____ Given information
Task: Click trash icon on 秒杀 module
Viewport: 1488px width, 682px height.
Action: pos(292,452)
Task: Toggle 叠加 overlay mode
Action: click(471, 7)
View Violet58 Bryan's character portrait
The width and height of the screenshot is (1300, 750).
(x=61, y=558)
________
Work required: Whatever the entries above contain, reproduce all of them exactly.

Exercise output:
Task: Click trash icon on 秒杀 module
Viewport: 1488px width, 682px height.
Action: pos(292,452)
Task: Toggle 叠加 overlay mode
Action: click(471, 7)
View Violet58 Bryan's character portrait
The width and height of the screenshot is (1300, 750).
(x=61, y=558)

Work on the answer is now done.